- Developer: Steffen Gerlach
- Initial release: 0.0/0.1 / 21 May 1999; 26 years ago 1.0 / 21 May 2006; 19 years ago
- Stable release: 1.3.6 / 16 September 2024; 15 months ago
- Repository: www.c-evo.org/files/download.php?cevosrc.cevosrc.zip
- Written in: Lazarus
- Platform: Windows 95 or newer
- Type: Single or hotseat play 4X turn-based strategy
- License: Public domain software
- Website: www.c-evo.org

= C-evo =

1999 video game

C-evo is a free turn-based strategy computer game whose source code is in the public domain by German programmer and designer Steffen Gerlach. It was written in Delphi and later ported to Lazarus instead.

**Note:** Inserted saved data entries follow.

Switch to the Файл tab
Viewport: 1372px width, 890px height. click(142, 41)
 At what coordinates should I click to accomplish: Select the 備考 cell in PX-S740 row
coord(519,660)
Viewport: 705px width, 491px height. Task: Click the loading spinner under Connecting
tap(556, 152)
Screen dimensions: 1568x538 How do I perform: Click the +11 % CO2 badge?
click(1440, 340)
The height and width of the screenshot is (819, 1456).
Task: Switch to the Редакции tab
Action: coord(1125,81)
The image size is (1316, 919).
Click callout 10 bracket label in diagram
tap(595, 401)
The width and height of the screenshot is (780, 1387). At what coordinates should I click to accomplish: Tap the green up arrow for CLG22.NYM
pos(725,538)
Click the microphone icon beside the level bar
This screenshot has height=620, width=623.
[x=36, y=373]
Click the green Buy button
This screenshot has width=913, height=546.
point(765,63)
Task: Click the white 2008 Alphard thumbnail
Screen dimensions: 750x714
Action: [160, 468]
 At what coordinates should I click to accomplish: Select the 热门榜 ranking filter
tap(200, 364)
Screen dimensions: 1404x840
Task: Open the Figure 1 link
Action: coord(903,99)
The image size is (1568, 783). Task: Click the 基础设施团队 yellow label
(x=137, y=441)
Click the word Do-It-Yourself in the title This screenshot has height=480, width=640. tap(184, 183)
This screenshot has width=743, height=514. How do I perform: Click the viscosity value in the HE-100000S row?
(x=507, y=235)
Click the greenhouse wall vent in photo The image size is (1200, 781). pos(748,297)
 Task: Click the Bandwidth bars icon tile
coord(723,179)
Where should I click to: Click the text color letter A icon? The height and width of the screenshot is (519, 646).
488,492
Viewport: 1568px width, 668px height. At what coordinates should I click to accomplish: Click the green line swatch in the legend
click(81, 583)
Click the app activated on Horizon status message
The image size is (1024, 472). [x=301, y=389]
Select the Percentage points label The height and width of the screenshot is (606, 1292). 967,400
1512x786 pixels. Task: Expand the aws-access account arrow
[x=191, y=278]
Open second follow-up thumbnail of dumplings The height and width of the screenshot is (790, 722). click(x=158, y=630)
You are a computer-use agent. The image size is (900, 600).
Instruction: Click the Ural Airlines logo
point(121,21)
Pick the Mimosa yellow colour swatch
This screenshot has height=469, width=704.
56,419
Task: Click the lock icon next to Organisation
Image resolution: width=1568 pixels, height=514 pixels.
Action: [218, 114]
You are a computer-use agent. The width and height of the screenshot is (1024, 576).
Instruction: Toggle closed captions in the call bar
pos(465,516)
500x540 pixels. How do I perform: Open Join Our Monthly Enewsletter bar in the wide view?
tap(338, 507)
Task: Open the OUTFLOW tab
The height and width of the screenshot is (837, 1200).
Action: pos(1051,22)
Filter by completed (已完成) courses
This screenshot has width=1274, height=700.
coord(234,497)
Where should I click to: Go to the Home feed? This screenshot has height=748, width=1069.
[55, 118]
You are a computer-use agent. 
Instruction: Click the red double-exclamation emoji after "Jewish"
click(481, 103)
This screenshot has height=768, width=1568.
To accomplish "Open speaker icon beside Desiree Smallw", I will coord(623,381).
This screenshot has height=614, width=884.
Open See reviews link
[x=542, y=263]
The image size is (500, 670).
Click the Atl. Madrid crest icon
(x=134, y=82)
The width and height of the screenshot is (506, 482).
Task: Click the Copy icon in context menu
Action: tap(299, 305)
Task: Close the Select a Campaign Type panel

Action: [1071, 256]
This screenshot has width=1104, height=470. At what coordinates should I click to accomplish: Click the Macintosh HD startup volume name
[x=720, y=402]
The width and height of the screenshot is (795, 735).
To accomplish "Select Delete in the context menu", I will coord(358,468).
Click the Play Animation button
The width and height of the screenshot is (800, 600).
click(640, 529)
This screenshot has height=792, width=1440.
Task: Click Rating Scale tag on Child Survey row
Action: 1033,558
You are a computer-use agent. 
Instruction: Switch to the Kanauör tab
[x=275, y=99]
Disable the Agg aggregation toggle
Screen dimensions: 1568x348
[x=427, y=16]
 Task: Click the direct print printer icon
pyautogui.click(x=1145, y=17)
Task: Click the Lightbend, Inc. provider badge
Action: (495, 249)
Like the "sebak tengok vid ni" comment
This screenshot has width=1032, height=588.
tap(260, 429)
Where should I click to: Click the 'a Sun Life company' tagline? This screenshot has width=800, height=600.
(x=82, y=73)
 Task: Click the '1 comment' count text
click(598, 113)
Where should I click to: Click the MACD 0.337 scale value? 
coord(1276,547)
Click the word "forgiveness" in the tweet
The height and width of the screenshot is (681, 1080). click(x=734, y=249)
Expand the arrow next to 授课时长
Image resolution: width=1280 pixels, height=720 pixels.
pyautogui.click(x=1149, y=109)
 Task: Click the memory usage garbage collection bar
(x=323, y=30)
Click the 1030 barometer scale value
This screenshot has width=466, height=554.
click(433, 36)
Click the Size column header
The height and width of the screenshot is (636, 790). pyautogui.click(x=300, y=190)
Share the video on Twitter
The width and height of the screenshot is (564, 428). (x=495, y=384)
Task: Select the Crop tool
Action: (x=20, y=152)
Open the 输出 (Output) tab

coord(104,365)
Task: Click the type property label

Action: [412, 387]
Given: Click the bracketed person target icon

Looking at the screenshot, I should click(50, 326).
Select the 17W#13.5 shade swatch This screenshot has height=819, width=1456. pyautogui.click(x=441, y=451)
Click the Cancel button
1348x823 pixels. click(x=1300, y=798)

C-evo is an empire building game based on Civilization II, but with a different focus; it aims to be a pure "game" with all players playing to win, rather than the more simulationist side of the Civilization series. As a result, it is known for tough and uncompromising artificial intelligence computer opponents; some of these AIs have been contributed by the player base and are separately downloadable.

==Gameplay==
C-evo is an empire building game, dealing with the history of humans from antiquity into the future. This includes aspects of exploration and expansion, war and diplomacy, cultivation and pollution, industry and agriculture, research and administration.
Players must constantly make decisions such as whether and where to build cities, roads, irrigation, fortresses, and whether to form an alliance with a neighboring country or risk attacking it, and whether to devote scarce resources to research, production, warfare, or the morale of the populace. A successful player manages to find a balance among these choices.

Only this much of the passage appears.